## Problem to work on
Your answer should be one number: the count of lines in the data below that include "will".

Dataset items
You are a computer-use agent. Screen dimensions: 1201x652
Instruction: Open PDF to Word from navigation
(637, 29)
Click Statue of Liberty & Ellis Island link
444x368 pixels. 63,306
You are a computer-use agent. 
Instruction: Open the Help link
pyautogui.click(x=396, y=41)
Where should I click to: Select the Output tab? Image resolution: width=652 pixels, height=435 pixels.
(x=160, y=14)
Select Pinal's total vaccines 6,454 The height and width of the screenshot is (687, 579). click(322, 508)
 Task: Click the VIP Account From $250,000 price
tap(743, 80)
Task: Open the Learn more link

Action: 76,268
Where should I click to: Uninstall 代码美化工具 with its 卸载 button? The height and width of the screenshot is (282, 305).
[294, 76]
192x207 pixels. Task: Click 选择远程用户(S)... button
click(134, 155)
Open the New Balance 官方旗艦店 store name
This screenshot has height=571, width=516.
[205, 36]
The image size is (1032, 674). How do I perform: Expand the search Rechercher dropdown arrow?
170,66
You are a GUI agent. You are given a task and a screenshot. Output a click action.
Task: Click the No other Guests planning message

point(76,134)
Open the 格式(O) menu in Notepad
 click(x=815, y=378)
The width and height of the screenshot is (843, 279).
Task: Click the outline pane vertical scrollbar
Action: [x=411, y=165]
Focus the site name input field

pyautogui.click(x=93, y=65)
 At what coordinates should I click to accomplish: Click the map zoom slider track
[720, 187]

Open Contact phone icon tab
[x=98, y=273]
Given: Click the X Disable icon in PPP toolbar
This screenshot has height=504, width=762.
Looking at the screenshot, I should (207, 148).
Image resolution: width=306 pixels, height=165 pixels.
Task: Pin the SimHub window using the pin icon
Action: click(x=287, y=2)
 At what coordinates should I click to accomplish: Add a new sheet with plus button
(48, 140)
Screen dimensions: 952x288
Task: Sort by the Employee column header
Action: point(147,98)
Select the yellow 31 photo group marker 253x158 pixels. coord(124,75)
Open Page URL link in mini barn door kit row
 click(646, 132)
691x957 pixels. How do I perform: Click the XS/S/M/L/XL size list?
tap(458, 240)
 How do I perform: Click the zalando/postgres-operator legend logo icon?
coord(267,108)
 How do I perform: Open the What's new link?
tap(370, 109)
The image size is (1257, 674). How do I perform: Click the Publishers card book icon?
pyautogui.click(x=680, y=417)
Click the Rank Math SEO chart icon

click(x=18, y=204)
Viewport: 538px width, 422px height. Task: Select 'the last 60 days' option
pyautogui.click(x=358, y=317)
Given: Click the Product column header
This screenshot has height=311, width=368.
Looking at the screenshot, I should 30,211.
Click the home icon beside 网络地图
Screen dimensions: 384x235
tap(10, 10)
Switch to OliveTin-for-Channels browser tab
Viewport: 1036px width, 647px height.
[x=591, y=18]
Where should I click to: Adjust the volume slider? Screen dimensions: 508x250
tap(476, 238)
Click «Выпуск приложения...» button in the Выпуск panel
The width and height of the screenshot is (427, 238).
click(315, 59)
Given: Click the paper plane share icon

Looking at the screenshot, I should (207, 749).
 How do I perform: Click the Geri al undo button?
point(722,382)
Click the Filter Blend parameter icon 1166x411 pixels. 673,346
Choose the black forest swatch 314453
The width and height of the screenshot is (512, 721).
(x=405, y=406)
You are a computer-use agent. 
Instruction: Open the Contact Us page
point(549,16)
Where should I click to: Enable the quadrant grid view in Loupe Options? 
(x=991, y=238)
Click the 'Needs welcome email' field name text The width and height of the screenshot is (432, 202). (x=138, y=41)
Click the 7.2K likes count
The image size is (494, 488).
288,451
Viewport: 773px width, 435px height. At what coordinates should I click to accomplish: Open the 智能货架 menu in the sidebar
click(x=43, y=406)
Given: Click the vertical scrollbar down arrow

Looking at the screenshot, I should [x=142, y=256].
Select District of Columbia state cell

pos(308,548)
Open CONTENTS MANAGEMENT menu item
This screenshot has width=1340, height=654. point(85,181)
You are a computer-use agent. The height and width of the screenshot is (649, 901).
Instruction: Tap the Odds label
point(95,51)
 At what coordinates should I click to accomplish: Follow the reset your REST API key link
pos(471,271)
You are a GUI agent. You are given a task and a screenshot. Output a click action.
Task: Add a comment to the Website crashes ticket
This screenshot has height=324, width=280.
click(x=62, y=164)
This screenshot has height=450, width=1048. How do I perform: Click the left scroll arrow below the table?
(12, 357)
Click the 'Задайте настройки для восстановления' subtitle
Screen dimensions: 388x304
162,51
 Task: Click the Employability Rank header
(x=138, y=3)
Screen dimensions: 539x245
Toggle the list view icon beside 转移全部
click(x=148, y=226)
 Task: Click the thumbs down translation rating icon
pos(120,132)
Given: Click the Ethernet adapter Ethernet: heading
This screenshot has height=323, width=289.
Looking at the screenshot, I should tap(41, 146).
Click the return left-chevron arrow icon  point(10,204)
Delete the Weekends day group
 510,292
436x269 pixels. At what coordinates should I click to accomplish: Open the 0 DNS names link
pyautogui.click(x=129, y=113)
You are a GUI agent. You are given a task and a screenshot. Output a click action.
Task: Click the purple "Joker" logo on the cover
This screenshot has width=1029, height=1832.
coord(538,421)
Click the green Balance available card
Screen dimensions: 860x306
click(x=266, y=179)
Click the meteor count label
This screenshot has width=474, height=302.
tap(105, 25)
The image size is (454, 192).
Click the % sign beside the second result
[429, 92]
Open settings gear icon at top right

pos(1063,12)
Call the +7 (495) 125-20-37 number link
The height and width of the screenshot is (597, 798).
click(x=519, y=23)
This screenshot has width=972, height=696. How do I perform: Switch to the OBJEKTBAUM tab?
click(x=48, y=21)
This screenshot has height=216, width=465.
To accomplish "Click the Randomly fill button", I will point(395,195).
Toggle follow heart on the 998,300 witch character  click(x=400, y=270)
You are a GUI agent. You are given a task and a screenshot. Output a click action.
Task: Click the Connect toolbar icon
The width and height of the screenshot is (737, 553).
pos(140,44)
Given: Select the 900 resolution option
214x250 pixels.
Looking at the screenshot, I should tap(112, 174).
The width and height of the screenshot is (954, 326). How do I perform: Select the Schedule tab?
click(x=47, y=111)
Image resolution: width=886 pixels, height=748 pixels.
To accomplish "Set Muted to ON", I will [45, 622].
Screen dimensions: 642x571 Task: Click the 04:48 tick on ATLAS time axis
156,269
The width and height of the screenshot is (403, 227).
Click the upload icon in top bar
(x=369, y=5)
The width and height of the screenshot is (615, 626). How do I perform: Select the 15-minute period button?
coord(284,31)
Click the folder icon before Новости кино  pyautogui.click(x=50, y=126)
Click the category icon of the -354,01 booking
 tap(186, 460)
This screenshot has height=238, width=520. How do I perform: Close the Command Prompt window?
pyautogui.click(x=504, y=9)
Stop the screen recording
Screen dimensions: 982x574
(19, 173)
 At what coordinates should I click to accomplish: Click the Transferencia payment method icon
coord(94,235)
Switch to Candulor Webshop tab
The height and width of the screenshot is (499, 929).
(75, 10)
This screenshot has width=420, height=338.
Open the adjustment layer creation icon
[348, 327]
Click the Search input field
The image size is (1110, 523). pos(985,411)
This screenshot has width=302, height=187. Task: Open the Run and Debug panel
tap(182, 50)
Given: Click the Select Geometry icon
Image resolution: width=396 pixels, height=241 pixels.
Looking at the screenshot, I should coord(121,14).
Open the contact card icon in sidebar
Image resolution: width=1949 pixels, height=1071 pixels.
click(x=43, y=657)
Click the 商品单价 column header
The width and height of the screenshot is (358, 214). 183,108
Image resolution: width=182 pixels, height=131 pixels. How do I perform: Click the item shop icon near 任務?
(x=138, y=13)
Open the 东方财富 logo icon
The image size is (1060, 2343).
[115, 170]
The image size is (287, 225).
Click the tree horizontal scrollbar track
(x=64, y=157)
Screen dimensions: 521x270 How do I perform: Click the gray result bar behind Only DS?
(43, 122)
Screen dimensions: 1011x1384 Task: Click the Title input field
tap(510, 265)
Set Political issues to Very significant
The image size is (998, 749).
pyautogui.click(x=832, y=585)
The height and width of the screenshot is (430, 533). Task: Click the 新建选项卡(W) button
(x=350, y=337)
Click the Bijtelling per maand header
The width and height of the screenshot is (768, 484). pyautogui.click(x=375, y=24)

## Exercise answer
2